The views thus stated, I have entertained many years. After having revolved the subject in my mind for some time, I expressed my views on it in 1840 and 1841.... But since my more direct connection with the youth of the country at large, and having met with numbers of exemplary persons who prefer the Methodist Church to any other, but are excluded from it by the required condition of attending class-meeting, besides thousands of young people of Wesleyan parents and congregations, I have become more deeply than ever impressed with the importance of the question, to which I referred in remarksmade at the last and preceding Conferences.

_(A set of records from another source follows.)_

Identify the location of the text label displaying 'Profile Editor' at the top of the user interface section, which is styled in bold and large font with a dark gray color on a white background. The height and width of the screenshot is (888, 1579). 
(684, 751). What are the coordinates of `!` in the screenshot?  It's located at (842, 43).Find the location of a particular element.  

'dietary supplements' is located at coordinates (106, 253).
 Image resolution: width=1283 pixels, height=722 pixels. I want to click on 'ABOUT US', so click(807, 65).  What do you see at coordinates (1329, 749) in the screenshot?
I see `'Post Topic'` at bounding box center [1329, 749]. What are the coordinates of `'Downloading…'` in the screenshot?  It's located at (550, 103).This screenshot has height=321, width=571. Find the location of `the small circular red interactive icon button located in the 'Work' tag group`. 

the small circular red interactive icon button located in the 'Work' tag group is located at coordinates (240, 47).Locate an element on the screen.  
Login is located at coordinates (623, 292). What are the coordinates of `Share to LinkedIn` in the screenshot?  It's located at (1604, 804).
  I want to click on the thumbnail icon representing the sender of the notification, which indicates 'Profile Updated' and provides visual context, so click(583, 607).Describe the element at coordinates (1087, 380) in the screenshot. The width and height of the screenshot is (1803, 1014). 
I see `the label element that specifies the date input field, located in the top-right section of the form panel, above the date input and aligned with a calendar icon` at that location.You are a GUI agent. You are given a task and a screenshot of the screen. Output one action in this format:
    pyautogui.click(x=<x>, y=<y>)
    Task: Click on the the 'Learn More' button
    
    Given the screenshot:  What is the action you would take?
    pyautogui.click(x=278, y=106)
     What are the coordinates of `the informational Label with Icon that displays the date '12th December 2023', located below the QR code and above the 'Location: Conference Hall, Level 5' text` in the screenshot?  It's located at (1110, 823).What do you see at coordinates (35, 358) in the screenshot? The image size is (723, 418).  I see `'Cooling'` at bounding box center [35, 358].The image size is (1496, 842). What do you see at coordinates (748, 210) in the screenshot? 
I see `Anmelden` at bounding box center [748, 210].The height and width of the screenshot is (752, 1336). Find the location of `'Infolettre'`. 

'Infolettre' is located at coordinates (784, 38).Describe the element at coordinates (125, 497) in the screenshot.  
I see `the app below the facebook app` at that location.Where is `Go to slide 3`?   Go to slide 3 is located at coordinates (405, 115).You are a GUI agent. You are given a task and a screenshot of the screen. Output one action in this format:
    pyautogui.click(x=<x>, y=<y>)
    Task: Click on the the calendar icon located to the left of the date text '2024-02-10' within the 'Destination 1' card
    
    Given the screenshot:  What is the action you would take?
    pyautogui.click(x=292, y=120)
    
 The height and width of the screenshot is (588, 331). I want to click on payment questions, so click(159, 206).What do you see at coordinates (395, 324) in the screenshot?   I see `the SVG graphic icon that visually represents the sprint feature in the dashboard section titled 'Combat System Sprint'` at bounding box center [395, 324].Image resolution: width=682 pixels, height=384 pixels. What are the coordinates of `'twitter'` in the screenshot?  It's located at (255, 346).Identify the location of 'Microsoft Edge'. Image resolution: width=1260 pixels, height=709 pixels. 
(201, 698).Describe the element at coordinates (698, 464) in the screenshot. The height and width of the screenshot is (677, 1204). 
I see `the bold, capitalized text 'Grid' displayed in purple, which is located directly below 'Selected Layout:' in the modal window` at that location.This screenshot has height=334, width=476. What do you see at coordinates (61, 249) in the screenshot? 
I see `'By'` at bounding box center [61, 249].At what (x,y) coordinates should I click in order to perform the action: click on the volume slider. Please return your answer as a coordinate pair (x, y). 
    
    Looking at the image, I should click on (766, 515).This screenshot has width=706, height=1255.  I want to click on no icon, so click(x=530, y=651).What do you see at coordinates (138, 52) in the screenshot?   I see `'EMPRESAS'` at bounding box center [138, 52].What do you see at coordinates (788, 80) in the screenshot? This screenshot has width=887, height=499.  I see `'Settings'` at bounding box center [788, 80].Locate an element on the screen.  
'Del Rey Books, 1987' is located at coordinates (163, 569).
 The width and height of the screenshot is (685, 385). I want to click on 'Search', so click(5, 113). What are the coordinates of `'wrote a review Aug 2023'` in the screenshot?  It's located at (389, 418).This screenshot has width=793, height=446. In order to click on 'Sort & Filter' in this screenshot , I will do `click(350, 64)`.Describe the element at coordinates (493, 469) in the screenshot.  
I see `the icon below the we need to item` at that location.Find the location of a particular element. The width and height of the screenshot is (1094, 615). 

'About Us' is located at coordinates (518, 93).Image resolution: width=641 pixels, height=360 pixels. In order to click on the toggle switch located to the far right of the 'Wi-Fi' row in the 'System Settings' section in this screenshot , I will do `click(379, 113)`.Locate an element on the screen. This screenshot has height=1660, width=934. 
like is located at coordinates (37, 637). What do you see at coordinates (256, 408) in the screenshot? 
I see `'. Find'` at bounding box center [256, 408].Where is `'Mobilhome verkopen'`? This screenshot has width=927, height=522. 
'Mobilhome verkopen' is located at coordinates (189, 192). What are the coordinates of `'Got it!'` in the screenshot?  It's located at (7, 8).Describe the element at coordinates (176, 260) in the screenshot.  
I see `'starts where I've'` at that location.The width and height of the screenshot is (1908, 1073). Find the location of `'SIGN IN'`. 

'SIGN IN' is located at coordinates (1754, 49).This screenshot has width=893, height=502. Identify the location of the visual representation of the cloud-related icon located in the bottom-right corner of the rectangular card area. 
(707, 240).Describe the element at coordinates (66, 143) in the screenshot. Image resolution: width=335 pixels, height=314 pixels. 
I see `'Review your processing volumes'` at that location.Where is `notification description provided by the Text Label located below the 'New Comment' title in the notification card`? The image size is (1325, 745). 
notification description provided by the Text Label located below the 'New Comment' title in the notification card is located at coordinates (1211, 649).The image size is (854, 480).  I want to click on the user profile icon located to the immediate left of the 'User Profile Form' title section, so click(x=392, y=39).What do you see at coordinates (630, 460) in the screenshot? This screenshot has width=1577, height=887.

I had intended until within a short time to defer any decision on the step I now take until the next annual Conference, and until after bringing the question in the form of distinct propositions before the Conference; but, after the best consideration in my power, I have thought it advisable to resign my office in the Church at the present time—fearing the revival and results of unpleasantnesses from my bringing the question formally before the Conference, ... and from a deep conviction that I should no longer delay taking the most effectual means in my power to draw the attention of the ministry and members of the Wesleyan Church to this anomaly in her Disciplinary regulations, and secure, if possible, to tens of thousands of persons the rights and privileges of membership in that branch of the Church of Christ which they prefer—rights and privileges to which I am persuaded they are justly entitled upon both Scriptural and Wesleyan grounds.
I do not think it is honest or right for a man to hold the office of a minister in a Church, all whose essential regulations, as well as doctrines, he cannot justify and recommend. I say essential regulations; for there may be many regulations and practices in a Church of which a minister may not approve, and the existence of which he may deplore, but which would not prevent him from maintaining, as usual, his relations and course of labour. An enlightened Christian mind can and will, without any compromise of principle, allow a wide latitude in modes of proceeding, and in matters of opinion, taste, and prudence. But a regulation which determines who shall and who shall not be recognized as members of the Church of Christ, involves a vital question, the importance of which cannot be overrated, and which must be determined by Divine Revelation, and not by mere conventional rules.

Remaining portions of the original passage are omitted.